EDITORIAL - Get moving on reform agenda
We are encouraged by the oversight committee's assessment that Jamaica will meet the targets of its first quarterly test, to the end of June, of its economic support agreement with the International Monetary Fund (IMF).
But like the committee, this newspaper is concerned about the Government's lack of aggression in pursuing the promised reform of the public sector, which everyone agrees is crucial to encouraging investment and driving economic growth.
Most people understand what the problems are. The most fundamental is that Jamaica's civil service is bloated and inefficient, perceived as corrupt and a hindrance to - rather than a facilitator of - enterprise.
The Government's wage bill is nearly 12 per cent of the country's annual output. The IMF suggests that it should be no more than nine per cent of gross domestic product. Indeed, after paying wages and servicing debt, the Government has little to spend on anything else.
In recent times, Jamaican governments have attempted to ameliorate the problem of the unaffordable wage bill with freezes on wage hikes, which do not address the fundamental issue of aligning the establishment with what is affordable and realise the most efficient delivery of government services.
That requires a fundamental rethink of the State and a realignment of jobs and services. Indeed, that was what was expected of the Public Sector Transformation Unit established by the previous administration and managed by senior civil servant Patricia Sinclair McCalla.
Mrs Sinclair McCalla's office produced reams of paper and generated much talk. Unfortunately, this newspaper can identify little in terms of real achievement from her efforts, and that of an oversight committee which was headed by banker Peter Moses, since the change of government more than a year and a half ago.
Mrs Sinclair McCalla has since retired.

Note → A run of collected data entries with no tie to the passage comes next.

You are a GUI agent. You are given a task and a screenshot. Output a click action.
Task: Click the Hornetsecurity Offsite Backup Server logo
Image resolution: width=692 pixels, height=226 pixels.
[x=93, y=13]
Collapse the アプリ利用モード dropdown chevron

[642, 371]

What has become of Mr Moses' group is anyone's guess.
It was suggested that Mrs Sinclair McCalla's job would have been assumed by Dr Annmarie Barnes, who recently resigned as the permanent secretary in the national security ministry. That has not happened. There is no sign that the Simpson Miller administration is eager to fill the gap.
The upshot is that an inefficient public sector remains knotted in red tape and bureaucracy. No one, apparently, is keen to untangle the mess. Neither do we sense any urgency in restructuring the Government's business processes, which those who engage in commerce or investment so often complain about.
As the IMF oversight committee implied, Jamaica's situation is too dire for us to take the minimalist approach to reform, which has become the country's hallmark. The situation requires bold action.
We support the committee's suggestion that a few key objectives should be identified, which the Government should work assiduously towards achieving over the next several months. Tax reform, elements of which are to be rolled out by September, should be among those priorities.
But at the same time, the Government must get cracking on pension reform. The Government's unfunded pension liabilities to civil servants, who do not contribute to their retirement fund, is an obligation that carries the risk, if unchecked, of undermining the administration's debt-reduction initiative.